It used to run on a dedicated Windows 2003 server and MS SQL 2012 database before being outsourced to a French hosting company, OVH, which doesn't allow HTTP connections to online betting sites, basically making it useless. A decision that wasn't mine in anyway, but basically stopped my BOT from working.

It used to run as a Windows Service using Betfair's Exchange API to automatically create betting systems and then place bets based on systems with a rolling ROI > 5% over the last 30 and 100 days.

I am trying to get the BOT working on a local laptop and therefore it had already been backed up, the files FTP'd down to my laptop and restored in a local MS SQL Express database. 

However it seems that I had some issues when I previously attempted this some time ago as the database now had a different collation, a number of tables were now empty and had been scripted across without indexes and there was a collation difference between many columns and the new DB collation.

Just changing the Databases collation over isn't a simple act on it's own if numerous table column collations are different as well, especially those used in Indexes or Primary Keys as those references need to be removed before the collation can be changed.

A simple fix when it's only a small issue with one column might be to just edit the SQL where the issue arises and use a COLLATE statement so that any WHERE clause or JOIN uses the same collation e.g


SELECT  MemberID, MemberName
FROM MEMBERS 
WHERE MemberName COLLATE SQL_Latin1_General_CP1_CI_AI = @Name

However when you have a large database and the issue is that half your tables are one collation, the other another, and you need to decide which to move to, and then it becomes more difficult.

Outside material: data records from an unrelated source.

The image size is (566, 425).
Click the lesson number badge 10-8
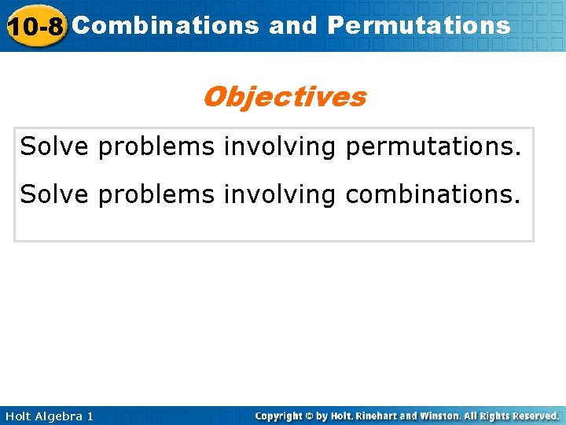coord(35,27)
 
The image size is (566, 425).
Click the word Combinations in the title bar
coord(165,25)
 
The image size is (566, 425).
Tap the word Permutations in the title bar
coord(419,25)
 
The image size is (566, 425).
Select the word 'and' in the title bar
coord(292,25)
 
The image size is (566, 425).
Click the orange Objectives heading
coord(284,97)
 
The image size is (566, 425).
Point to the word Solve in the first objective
coord(55,146)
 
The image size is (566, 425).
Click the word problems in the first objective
coord(156,146)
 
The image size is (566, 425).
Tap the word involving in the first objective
coord(279,146)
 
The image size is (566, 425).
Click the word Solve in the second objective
coord(55,194)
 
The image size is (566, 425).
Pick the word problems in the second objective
coord(156,194)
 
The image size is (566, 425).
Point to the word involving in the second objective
coord(279,194)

My new Database was using the newer SQL_Latin1_General_CP1_CI_AI collation whilst a subset of the tables were still using the older collation from the servers copy of the database Latin1_General_CI_AS.

Therefore finding out which columns and tables were using this collation was the first task and can easily be done with a system view with some SQL like so:

-- find out table name and columns using the collation Latin1_General_CI_AS
SELECT table_name, column_name, collation_name
FROM information_schema.columns
WHERE collation_name = 'Latin1_General_CI_AS'
ORDER BY table_name, column_name

From this I could see that the majority of my tables were using the older collation Latin1_General_CI_AS and that it would be easier to change the database collation to this, then the table collation.

However as there were very few indexes or keys I decided to do the reverse and use the newer collation SQL_Latin1_General_CP1_CI_AI, and change all columns using the LATIN to this new version.

However as I want to show you what to do if you need to change your MS SQL database and columns over to a new collation just imagine I am doing the opposite e.g I am changing my whole system from SQL_Latin1_General_CP1_CI_AI to Latin1_General_CI_AS.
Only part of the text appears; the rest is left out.